Mao Tse Tung (1893 – 1976)
The son of a peasant farmer, Mao Tse-tung was born in the village of Shao Shan, Hunan province in China. At age 27, Mao attended the First Congress of the Chinese Communist Party in Shanghai, in July 1921. Two years later he was elected to the Central Committee of the party at the Third Congress.
From 1931 to 1934, Mao helped established the Chinese Soviet Republic in SE China, and was elected as the chairman.
Starting in October 1934, "The Long March" began – a retreat from the SE to NW China. In 1937, Japan opened a full war of aggression against China, which gave the Chinese Communist Party cause to unite with the nationalist forces of the Kuomintang. After defeating the Japanese, in an ensuing civil war the Communists defeated the Kuomintang, and established the People’s Republic of China, in October 1949.

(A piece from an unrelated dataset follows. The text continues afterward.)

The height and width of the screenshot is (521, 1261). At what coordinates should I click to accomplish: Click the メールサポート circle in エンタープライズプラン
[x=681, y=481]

Mao served as Chairman of the Chinese People’s Republic until after the failure of the Great Leap Forward, in 1959. Still chariman of the Communist Party, in May 1966 Mao initiated the Cultural Revolution with a directive denouncing "people like Khrushchev nestling beside us." In August 1966, Mao wrote a big poster entitled "Bombard the Headquarters."
Served as Party chairman until his death in 1976.
We should be modest and prudent, guard against arrogance and rashness, and serve the Chinese people heart and soul....
"China's Two Possible Destinies" (April 23, 1945), Selected Works, Vol. III p. 253.
All our cadres, whatever their rank, are servants of the people, and whatever we do is to serve the people. How then can we be reluctant to discard any of our bad traits?
"The Tasks for 1945" (December 15, 1944).
Our duty is to hold ourselves responsible to the people. Every word, every act and every policy must conform to the people's interests, and if mistakes occur, they must be corrected - that is what being responsible to the people means.
"The Situation and Our Policy After the Victory in the War of Resistance Against Japan" (August 13, 1945), Selected Works, Vol. IV, p. 16.
In order to build a great socialist society it is of the utmost importance to arouse the broad masses of women to join in productive activity. Men and women must receive equal pay for equal work in production. Genuine equality between the sexes can only be realized in the process of the socialist transformation of society as a whole.
Introductory note to "Women Have Gone to the Labour Front" (1955), The Socialist Upsurge in China's Countryside, Chinese ed., Vol. I.